begin

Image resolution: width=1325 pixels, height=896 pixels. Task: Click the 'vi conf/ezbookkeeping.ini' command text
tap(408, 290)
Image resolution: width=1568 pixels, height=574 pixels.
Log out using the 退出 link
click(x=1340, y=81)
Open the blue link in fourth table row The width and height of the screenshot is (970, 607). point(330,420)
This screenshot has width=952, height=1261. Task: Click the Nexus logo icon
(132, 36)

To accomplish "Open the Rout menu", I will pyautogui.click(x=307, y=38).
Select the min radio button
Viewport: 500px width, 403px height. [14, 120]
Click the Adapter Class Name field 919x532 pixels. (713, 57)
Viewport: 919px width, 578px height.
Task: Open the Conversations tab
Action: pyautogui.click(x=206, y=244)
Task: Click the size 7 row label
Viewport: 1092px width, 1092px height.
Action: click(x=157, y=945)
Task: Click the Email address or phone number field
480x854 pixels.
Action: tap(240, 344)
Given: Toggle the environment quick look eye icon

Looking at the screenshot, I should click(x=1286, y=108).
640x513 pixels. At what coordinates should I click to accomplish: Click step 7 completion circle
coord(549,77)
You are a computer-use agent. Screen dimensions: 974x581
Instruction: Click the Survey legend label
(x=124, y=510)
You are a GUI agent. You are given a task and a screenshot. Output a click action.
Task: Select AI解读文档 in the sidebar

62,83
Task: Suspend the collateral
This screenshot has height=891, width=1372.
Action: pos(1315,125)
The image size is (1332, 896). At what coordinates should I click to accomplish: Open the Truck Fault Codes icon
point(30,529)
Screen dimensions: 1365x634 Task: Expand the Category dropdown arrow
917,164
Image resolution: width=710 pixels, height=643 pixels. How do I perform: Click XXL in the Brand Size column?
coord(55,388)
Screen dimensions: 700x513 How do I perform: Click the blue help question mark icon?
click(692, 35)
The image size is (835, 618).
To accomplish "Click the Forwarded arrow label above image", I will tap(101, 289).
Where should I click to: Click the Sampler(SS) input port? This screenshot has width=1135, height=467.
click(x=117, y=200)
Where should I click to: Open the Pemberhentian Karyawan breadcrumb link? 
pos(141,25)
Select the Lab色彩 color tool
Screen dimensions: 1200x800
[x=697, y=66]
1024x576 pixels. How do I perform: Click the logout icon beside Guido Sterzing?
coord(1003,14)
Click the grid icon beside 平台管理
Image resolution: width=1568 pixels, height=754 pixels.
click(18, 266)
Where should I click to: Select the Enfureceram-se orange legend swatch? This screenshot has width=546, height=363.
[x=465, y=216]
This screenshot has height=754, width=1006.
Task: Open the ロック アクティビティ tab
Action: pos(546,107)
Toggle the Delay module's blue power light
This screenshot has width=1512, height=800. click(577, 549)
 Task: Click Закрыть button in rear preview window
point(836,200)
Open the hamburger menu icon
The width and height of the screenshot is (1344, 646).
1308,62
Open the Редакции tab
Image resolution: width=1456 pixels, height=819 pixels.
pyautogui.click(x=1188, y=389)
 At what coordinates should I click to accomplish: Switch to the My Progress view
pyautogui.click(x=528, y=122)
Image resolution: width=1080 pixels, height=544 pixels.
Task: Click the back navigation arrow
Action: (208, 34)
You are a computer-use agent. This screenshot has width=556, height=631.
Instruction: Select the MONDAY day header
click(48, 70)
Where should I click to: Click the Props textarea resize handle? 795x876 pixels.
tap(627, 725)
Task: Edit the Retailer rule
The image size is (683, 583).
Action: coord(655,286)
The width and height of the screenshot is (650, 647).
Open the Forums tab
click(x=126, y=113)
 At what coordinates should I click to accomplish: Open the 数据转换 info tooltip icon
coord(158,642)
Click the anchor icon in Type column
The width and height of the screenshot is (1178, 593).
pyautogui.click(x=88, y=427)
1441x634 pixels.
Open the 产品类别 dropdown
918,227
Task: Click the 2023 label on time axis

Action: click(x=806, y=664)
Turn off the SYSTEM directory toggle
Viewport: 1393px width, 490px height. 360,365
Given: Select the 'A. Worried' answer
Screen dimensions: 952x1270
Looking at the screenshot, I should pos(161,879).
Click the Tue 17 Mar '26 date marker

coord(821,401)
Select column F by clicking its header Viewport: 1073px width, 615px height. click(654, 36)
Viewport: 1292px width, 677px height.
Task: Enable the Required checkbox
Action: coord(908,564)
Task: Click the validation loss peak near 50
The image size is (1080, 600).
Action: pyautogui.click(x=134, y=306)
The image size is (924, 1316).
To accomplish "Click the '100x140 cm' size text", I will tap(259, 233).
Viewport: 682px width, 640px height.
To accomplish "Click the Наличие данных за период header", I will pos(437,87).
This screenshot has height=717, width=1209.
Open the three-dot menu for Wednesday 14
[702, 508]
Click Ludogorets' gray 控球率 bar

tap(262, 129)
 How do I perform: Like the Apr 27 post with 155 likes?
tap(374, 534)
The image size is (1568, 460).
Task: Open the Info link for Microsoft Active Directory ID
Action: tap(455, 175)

end

**Problem to work on**: Copy word for word every line of the material above, starting with the line that contains "You are a computer-use agent. This" and going on through the final line.

**Output below**:
You are a computer-use agent. This screenshot has width=556, height=631.
Instruction: Select the MONDAY day header
click(48, 70)
Where should I click to: Click the Props textarea resize handle? 795x876 pixels.
tap(627, 725)
Task: Edit the Retailer rule
The image size is (683, 583).
Action: coord(655,286)
The width and height of the screenshot is (650, 647).
Open the Forums tab
click(x=126, y=113)
 At what coordinates should I click to accomplish: Open the 数据转换 info tooltip icon
coord(158,642)
Click the anchor icon in Type column
The width and height of the screenshot is (1178, 593).
pyautogui.click(x=88, y=427)
1441x634 pixels.
Open the 产品类别 dropdown
918,227
Task: Click the 2023 label on time axis

Action: click(x=806, y=664)
Turn off the SYSTEM directory toggle
Viewport: 1393px width, 490px height. 360,365
Given: Select the 'A. Worried' answer
Screen dimensions: 952x1270
Looking at the screenshot, I should pos(161,879).
Click the Tue 17 Mar '26 date marker

coord(821,401)
Select column F by clicking its header Viewport: 1073px width, 615px height. click(654, 36)
Viewport: 1292px width, 677px height.
Task: Enable the Required checkbox
Action: coord(908,564)
Task: Click the validation loss peak near 50
The image size is (1080, 600).
Action: pyautogui.click(x=134, y=306)
The image size is (924, 1316).
To accomplish "Click the '100x140 cm' size text", I will tap(259, 233).
Viewport: 682px width, 640px height.
To accomplish "Click the Наличие данных за период header", I will pos(437,87).
This screenshot has height=717, width=1209.
Open the three-dot menu for Wednesday 14
[702, 508]
Click Ludogorets' gray 控球率 bar

tap(262, 129)
 How do I perform: Like the Apr 27 post with 155 likes?
tap(374, 534)
The image size is (1568, 460).
Task: Open the Info link for Microsoft Active Directory ID
Action: tap(455, 175)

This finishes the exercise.